In a separate set of studies, we have previously shown that the people of Linxian are highly exposed to polycyclic aromatic hydrocarbons (PAHs), carcinogenic products of incomplete combustion of organic matter (32
). It is interesting to note that PAHs can also have harmful effects on immunologic function. The intracellular receptor for PAHs is the aryl hydrocarbon receptor (AhR), and increased exposure to PAHs stimulates the production of AhR target genes (35
). AhR in turn can be immunotoxic, because it stimulates Tregs, which impair cancer immunosurveillance. Thus PAH exposure and selenium exposure are probably both impacting cancer immunosurveillance in Linxian (in opposite directions) via their effects on Tregs.
IL-7 decreased with celecoxib supplementation and was positively associated with a worsening of preneoplastic disease. IL-7 is a member of the common gamma-chain family of cytokines which are involved in homeostatic proliferation and survival (36
). It has a potential regulatory role affecting the interaction between mucosal lymphocytes and intestinal epithelium (38
), is constitutively expressed by gastrointestinal epithelial cells (39
), and is involved in the development and persistence of chronic inflammatory bowel disease (40
).

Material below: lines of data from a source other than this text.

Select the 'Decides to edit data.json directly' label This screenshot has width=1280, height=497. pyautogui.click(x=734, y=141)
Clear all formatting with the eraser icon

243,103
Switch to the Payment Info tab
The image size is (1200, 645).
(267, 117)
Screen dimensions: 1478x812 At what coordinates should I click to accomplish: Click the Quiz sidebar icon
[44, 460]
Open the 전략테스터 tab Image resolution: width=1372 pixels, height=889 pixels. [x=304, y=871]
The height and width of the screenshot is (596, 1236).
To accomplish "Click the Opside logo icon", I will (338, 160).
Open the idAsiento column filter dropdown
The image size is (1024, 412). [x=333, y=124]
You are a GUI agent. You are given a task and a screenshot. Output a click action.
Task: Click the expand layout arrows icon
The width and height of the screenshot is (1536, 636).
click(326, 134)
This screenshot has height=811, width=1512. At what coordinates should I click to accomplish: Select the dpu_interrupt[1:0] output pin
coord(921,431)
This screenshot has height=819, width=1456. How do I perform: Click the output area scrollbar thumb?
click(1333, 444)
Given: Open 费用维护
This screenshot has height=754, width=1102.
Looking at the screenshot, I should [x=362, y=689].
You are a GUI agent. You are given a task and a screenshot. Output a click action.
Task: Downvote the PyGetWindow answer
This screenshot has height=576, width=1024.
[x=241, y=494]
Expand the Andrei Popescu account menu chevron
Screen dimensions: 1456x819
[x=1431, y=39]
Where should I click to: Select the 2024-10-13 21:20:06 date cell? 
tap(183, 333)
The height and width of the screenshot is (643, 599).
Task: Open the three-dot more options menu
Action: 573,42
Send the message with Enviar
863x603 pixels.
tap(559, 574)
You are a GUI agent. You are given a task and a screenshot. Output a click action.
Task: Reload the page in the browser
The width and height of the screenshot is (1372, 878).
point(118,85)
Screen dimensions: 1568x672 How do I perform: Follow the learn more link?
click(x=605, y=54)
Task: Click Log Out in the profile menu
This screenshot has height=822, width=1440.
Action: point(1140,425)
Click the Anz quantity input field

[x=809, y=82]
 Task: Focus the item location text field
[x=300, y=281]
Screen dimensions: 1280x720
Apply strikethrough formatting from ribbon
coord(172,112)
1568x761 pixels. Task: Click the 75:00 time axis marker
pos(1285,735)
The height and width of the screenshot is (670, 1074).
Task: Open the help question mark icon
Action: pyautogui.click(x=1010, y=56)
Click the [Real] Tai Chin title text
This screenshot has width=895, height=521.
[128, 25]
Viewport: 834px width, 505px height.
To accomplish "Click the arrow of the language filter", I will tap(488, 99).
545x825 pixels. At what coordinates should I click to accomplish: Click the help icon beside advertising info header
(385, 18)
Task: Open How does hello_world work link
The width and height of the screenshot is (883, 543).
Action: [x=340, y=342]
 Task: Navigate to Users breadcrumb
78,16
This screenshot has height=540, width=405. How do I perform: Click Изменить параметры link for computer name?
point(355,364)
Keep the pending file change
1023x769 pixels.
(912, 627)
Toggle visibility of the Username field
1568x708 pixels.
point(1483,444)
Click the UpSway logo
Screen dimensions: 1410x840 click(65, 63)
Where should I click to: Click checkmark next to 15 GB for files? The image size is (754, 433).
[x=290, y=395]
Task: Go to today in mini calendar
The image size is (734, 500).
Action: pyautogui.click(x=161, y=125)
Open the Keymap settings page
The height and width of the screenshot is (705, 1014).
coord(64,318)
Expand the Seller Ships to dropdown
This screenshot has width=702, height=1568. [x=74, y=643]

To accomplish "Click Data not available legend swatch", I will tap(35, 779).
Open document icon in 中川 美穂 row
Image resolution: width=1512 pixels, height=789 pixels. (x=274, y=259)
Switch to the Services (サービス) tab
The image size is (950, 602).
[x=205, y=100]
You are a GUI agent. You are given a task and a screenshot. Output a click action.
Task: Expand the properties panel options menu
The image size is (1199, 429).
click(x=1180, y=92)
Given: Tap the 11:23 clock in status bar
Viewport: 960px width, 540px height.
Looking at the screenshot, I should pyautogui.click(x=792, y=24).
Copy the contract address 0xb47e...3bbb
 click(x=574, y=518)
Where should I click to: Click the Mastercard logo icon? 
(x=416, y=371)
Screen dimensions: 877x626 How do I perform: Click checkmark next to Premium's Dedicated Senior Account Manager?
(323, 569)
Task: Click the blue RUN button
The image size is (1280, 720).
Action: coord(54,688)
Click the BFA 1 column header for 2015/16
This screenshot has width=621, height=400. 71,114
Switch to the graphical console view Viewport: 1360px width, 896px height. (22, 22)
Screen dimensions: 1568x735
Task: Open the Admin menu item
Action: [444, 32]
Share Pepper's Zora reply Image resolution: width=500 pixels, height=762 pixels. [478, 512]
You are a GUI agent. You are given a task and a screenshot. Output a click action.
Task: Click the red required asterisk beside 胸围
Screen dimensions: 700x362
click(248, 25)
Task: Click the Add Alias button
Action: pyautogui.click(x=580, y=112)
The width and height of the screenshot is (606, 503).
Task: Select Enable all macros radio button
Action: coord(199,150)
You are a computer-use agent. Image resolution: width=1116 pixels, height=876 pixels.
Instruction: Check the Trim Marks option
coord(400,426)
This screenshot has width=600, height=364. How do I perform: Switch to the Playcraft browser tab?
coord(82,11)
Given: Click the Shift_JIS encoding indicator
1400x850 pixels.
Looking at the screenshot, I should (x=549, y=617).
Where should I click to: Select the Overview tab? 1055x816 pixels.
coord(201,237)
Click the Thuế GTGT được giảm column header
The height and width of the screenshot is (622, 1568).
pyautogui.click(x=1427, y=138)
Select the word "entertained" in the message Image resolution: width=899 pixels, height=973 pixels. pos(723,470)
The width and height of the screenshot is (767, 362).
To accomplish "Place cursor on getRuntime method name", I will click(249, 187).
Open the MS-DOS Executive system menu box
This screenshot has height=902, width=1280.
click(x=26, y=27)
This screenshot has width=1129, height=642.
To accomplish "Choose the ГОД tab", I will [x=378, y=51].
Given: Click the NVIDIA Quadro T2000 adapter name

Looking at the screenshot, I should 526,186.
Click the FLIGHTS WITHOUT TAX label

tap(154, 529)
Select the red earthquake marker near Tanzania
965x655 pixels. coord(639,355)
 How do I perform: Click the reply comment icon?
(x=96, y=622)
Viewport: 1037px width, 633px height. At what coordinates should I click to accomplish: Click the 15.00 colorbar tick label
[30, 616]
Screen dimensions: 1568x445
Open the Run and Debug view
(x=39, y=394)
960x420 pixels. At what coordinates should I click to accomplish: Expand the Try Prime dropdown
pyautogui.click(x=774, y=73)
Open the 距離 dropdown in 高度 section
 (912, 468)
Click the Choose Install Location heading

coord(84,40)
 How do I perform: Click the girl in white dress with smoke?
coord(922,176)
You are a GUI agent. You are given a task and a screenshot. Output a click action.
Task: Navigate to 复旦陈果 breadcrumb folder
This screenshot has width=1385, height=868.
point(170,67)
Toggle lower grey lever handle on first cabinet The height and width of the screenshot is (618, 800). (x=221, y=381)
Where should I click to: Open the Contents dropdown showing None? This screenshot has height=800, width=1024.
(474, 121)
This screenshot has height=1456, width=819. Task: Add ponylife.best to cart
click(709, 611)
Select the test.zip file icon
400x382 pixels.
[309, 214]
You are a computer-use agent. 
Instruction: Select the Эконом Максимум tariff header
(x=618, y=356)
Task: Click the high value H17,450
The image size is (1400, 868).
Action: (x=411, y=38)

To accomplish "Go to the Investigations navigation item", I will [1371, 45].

Thus, the decrease in IL-7 seen with celecoxib supplementation could serve to lessen a potentially adverse chronic inflammatory response that might potentiate cancer formation (41
IL-13, which was increased with ten months of celecoxib supplementation, also plays an important role in various inflammatory diseases, including cancer, asthma, and allergy (42
). In this study, IL-13 was not associated with a change in preneoplastic disease and, thus, the potential clinical significance of its association with celecoxib could not be further assessed.
A significant strength of the current study was the original intervention trial, with its accurate, paired, endoscopic categorization of existing esophageal disease (44
) before and after an intervention that showed a significant beneficial effect. Thus, this study provided an opportunity to explore potential mechanisms to explain the observed changes in preneoplastic disease in the parent intervention trial.
A limitation of the study was the relatively high within-plate and plate-to-plate variability, the reasons for which remain unclear. This variation was similar to that recently reported by others but still deemed successful at yielding high intraclass correlation coefficients that were useful for epidemiologic studies (45
). Another limitation of all cytokine studies is the fact that serum cytokine levels may change rapidly over time in an individual in response to changes in diet and other factors, so that a single serum measurement may not represent long-term cytokine levels. This issue may be less important in a population with chronic nutrient deficiencies such as our study population. Finally, it is also possible that some of the associations that we observed may have occurred by chance, since we examined 22 cytokines and did not adjust for multiple comparisons. Thus our observations must be regarded as exploratory and need independent confirmation.
In conclusion, we explored 22 cytokines and found that selenomethionine treatment decreased serum IL-2 levels and that celecoxib treatment decreased IL-7 and increased IL-13 levels over a 10-month intervention conducted in Linxian, China. Importantly, we found that increased IL-2 and IL-7 levels during the trial were associated with neoplastic progression to increased grades of esophageal squamous dysplasia at the end of the trial. Thus, the favorable effects of selenomethionine treatment on dysplasia that were observed in this trial may have been mediated in part by the reduction in IL-2 levels associated with this treatment.